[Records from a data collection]
————————

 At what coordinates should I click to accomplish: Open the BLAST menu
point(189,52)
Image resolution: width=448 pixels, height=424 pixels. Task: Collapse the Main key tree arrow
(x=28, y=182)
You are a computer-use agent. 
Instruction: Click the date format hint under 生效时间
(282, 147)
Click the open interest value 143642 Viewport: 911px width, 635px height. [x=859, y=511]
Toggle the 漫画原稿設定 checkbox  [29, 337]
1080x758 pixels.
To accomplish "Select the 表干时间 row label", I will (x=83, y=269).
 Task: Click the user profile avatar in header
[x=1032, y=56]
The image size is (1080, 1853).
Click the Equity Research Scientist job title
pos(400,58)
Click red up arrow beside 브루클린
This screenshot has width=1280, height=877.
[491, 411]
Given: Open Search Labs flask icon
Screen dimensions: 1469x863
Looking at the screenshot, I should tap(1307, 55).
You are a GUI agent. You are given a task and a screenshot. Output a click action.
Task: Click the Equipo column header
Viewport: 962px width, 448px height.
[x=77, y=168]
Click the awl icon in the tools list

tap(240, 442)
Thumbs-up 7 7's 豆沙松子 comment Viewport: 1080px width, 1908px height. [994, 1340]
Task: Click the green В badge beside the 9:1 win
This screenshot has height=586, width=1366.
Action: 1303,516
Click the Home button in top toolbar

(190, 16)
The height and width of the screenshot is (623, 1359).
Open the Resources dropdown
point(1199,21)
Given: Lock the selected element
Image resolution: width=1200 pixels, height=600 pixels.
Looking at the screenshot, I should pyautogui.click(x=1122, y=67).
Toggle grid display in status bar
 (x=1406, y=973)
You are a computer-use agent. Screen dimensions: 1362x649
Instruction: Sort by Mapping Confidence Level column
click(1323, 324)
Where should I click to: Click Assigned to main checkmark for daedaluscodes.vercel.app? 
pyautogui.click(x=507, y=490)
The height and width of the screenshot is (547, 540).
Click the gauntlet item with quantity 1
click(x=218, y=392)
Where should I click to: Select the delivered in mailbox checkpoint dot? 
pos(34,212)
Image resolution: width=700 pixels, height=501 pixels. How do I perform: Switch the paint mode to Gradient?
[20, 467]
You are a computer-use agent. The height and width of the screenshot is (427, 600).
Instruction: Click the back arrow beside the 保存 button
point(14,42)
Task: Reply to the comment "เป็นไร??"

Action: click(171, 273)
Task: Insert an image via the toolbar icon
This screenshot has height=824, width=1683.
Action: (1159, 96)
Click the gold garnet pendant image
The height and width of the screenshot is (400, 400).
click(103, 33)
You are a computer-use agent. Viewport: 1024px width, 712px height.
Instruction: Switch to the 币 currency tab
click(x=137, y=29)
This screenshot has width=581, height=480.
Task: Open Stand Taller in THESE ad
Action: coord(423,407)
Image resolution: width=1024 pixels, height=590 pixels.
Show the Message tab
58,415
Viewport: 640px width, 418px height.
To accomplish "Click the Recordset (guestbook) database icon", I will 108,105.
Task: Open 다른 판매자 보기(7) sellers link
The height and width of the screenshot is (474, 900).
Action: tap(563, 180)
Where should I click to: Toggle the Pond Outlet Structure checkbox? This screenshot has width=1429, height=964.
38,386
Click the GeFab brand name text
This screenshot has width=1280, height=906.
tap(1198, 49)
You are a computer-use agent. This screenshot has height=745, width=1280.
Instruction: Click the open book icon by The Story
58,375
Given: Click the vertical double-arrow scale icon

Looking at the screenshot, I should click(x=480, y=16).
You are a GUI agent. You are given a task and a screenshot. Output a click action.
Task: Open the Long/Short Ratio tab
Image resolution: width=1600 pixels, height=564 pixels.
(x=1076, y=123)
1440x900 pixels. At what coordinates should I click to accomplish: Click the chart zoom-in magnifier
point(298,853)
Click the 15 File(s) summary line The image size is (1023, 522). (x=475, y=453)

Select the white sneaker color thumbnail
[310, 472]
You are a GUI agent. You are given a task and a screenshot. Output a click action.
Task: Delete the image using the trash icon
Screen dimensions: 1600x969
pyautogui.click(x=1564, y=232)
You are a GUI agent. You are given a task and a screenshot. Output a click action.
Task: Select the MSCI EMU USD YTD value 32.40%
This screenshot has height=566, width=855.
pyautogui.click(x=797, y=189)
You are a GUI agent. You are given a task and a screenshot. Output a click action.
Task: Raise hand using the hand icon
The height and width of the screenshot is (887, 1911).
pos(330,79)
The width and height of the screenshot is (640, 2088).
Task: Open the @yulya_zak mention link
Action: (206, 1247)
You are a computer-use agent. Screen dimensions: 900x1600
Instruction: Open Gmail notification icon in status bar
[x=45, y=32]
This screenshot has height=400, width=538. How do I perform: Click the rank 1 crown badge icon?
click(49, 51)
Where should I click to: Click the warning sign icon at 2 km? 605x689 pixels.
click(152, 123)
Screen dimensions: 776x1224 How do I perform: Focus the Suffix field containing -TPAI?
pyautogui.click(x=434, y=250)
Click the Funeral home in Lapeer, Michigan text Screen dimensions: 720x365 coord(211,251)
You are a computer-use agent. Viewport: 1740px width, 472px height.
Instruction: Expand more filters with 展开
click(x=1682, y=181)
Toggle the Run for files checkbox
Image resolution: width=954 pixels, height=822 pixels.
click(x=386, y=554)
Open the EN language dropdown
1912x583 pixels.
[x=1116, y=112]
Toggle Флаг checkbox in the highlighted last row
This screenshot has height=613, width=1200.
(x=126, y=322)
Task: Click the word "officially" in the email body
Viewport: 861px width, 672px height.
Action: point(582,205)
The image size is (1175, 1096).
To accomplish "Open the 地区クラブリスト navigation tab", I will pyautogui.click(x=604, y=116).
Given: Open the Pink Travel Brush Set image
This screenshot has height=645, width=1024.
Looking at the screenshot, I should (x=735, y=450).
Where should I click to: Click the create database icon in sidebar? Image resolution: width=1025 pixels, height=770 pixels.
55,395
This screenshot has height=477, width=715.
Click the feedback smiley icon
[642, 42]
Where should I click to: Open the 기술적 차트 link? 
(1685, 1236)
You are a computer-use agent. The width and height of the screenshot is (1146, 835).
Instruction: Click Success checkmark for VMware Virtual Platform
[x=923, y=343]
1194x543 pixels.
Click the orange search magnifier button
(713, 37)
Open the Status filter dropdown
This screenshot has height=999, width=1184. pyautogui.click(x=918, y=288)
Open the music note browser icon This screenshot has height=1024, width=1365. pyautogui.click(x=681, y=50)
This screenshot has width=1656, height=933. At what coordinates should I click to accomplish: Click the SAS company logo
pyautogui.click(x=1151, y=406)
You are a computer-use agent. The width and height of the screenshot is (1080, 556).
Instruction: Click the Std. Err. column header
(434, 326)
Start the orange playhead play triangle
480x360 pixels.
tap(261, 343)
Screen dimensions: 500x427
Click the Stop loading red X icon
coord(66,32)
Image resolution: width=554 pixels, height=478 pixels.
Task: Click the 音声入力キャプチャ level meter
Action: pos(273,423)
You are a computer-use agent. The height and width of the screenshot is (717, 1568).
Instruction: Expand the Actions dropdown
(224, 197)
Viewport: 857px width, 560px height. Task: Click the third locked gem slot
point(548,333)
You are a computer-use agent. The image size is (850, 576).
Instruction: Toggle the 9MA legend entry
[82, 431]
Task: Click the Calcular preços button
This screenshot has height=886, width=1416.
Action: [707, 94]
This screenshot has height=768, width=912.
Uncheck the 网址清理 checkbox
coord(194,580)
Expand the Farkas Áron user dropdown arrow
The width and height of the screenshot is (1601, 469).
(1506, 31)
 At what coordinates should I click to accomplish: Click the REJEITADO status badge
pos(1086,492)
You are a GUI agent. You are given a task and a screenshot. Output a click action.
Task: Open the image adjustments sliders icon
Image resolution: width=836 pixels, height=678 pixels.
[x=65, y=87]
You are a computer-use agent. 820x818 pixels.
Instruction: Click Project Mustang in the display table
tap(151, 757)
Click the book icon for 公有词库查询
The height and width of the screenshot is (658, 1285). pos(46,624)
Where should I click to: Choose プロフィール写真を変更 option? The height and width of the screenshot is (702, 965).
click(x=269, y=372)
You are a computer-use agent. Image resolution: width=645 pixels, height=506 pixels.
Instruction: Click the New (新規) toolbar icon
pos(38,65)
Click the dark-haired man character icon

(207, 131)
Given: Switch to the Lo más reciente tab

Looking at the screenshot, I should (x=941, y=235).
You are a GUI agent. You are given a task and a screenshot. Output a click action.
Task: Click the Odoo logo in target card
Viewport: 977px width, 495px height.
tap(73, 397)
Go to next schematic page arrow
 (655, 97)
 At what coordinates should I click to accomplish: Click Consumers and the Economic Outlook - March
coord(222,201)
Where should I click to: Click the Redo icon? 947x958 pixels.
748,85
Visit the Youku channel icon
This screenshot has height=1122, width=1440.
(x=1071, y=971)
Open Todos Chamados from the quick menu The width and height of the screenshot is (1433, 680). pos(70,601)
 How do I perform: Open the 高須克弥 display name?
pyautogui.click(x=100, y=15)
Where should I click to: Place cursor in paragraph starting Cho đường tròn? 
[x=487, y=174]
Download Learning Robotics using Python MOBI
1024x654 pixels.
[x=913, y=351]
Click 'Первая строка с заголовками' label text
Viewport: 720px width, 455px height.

————————

▸ **WORK INSTRUCTIONS**
Where the line containing "Viewport: 977px width, 495px height." appears in the records above, begin copying and continue through the last line; copy each line exactly and include no others.

▸ **THE ANSWER**
Viewport: 977px width, 495px height.
tap(73, 397)
Go to next schematic page arrow
 (655, 97)
 At what coordinates should I click to accomplish: Click Consumers and the Economic Outlook - March
coord(222,201)
Where should I click to: Click the Redo icon? 947x958 pixels.
748,85
Visit the Youku channel icon
This screenshot has height=1122, width=1440.
(x=1071, y=971)
Open Todos Chamados from the quick menu The width and height of the screenshot is (1433, 680). pos(70,601)
 How do I perform: Open the 高須克弥 display name?
pyautogui.click(x=100, y=15)
Where should I click to: Place cursor in paragraph starting Cho đường tròn? 
[x=487, y=174]
Download Learning Robotics using Python MOBI
1024x654 pixels.
[x=913, y=351]
Click 'Первая строка с заголовками' label text
Viewport: 720px width, 455px height.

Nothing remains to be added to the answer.